In der Nacht zum 17. August 2008 wird der 20-jährige Rick Langenstein nach dem Besuch einer Diskothek in Magdeburg (Sachsen-Anhalt) von dem unter anderem wegen einer rassistisch motivierten Körperverletzung und Volksverhetzung vorbestraften Neonazi Bastian O. mit unzähligen Schlägen und Tritten tödlich misshandelt.
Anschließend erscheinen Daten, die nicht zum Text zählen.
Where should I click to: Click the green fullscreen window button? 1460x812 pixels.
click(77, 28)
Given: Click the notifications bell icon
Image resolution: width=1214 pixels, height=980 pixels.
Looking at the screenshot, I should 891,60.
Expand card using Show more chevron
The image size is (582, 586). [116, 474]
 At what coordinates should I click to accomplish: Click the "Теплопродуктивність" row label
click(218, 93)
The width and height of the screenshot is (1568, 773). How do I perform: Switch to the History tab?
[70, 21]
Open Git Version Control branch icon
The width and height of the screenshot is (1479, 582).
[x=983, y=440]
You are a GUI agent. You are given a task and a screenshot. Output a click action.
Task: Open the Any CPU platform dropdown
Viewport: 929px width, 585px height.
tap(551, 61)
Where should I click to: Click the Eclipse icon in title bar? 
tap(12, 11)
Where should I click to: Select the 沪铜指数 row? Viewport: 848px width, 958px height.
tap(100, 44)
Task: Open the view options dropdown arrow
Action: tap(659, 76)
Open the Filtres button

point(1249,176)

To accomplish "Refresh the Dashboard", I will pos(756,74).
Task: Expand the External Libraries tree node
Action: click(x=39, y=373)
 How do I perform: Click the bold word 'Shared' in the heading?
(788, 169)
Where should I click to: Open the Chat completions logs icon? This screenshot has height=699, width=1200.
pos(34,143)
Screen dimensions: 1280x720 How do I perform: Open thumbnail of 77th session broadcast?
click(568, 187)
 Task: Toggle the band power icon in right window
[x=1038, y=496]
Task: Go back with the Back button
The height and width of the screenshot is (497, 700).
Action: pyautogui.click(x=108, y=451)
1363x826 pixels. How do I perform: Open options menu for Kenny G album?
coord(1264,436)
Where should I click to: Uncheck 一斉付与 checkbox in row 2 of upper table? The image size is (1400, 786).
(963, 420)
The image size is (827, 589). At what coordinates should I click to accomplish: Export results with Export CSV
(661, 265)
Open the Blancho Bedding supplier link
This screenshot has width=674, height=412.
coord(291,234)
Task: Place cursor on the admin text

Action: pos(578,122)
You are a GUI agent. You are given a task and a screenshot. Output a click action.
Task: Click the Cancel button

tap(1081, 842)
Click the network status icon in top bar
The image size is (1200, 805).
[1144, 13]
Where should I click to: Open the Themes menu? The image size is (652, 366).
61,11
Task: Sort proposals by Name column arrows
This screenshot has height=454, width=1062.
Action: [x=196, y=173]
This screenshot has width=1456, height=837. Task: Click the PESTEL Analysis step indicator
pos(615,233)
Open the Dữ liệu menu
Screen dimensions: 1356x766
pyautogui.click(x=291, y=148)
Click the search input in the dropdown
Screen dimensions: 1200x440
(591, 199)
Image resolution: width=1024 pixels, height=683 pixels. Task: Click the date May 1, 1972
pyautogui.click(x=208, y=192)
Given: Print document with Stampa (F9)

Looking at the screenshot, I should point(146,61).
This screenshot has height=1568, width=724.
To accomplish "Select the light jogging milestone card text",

Das Landgericht Magdeburg sieht es in der Hauptverhandlung als erwiesen an, dass Bastian O. sich provoziert fühlte und sich rächen wollte. Der Rick L. der in Braunschweig Kunstwissen- und Geschichtswissenschaft studierte, war zu Besuch in seiner Heimatstadt. Als Bastian O. fragt, ob er eine Zigarette von Rick Langenstein bekommt, habe dieser geantwortet, dass ein „Hobby-Nazi“ von ihm keine Zigarette bekäme. Der Angeklagte, der laut Staatsanwaltschaft auf dem Oberschenkel ein Hakenkreuz tätowiert hat, schlug in Wut mit der Faust, verstärkt gegen den Kopf seines Opfers. Als der Kunststudent zu Boden ging trat Bastian O. mit seinen Springerstiefeln gegen Kopf, Bauch und Genitalbereich. Als sich das Opfer nicht mehr regte, hat der Angeklagte die Wertsachen des Opfers an sich genommen. Rick Langenstein erstickte an seinem Blut. Das Landgericht verurteilte den 20-jährigen Neonazi im Mai 2009 zu einer Jugendhaftstrafe von acht Jahren wegen Totschlags.

Im Juni 2009 wurde ein Gedenkstein für Rick Langenstein wenige Meter vom Tatort entfernt auf öffentlichem Grund aufgestellt.